As we moved from techniques and understanding nuances, next came design principles. This is where, at least for me, my eyes were opened to see what a tree is doing. We reviewed trees in various Kokufu books and had to find trees that were Harmonious, Tension-filled, Dynamic, and Ambiguous in their designs and explain why we thought that. Try looking at a Kokufu tree and determining where the defining branch and apex go, it’s harder than you think. It helped us set the intention of “What are we trying to accomplish?” when looking at a tree when we approach the initial styling.
Next came what Ryan termed the “Bonsai Vortex” effectively taking a tree from an initial styling phase to a refined phase. He showed us examples in his garden of this but more importantly, how to take (at least in discussion) a tree that is already refined to the next level. Understanding this is critical as the last thing we want to do is take a tree from a refined state back to an initial styling phase. We need to try and promote the advancement of age and the ancient when possible as our trees become highly refined.

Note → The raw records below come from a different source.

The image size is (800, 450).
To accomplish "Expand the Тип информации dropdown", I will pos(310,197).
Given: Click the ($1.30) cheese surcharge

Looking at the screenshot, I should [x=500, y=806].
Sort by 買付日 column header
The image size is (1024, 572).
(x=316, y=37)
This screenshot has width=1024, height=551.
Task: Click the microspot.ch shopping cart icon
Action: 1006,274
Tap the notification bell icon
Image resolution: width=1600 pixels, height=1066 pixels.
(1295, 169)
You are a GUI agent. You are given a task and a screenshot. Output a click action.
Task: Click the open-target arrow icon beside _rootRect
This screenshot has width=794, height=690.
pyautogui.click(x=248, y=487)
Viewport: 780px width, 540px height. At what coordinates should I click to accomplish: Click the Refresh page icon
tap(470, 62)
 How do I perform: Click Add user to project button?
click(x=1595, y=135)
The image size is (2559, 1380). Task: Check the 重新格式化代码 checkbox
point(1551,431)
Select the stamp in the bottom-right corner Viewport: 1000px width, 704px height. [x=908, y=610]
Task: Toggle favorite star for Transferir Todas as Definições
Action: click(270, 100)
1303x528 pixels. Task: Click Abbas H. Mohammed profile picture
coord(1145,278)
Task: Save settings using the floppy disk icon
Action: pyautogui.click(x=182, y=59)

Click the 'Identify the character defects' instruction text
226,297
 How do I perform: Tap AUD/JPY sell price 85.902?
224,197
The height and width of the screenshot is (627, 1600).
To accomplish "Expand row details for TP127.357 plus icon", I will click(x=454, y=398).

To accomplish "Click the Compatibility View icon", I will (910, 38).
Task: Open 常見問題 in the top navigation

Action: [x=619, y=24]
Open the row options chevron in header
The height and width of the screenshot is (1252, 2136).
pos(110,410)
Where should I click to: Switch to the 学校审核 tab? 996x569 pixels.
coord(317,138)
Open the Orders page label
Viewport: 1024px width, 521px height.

The final exercise came with each person in the class sketching out harmonious, tension, and dynamic designs with raw material that we were going to style in class. Base, Line, Features of the trees were beat into us like akadama dust. Ryan reviewed each tree with the class and we all had input, asked questions, and a decision was made to design based of off objective principles: best base, best line, best features. As Ryan likes to say, serendipity prevails when you design this way meaning that 90% of the time, the best tree comes forward.
I brought up a tree that was acquired at Bonsai-a-Thon to design and directly applied the raffia and wiring techniques that we had been learning over the course of 3 days. Ryan helped confirm the initial design after discussion and then I got to work. He answered questions as I moved along and assisted with the more advanced techniques when needed. After about 5 hours or so, the initial styling was complete and it’ll be another 12-18 months before the secondary styling is applied to the tree.
All in all, much like the first intensive weekend, it was an incredible 3 days full of objective principles, hard work, and incredible camaraderie.
I can’t thank California Bonsai Society enough for the grant, my first teacher Fred Miyahara for pushing me to be better, and of course, Ryan Neil and Bonsai Mirai for the incredible experience. I’m very much looking forward to the evolution of not only my tree, but my bonsai practice.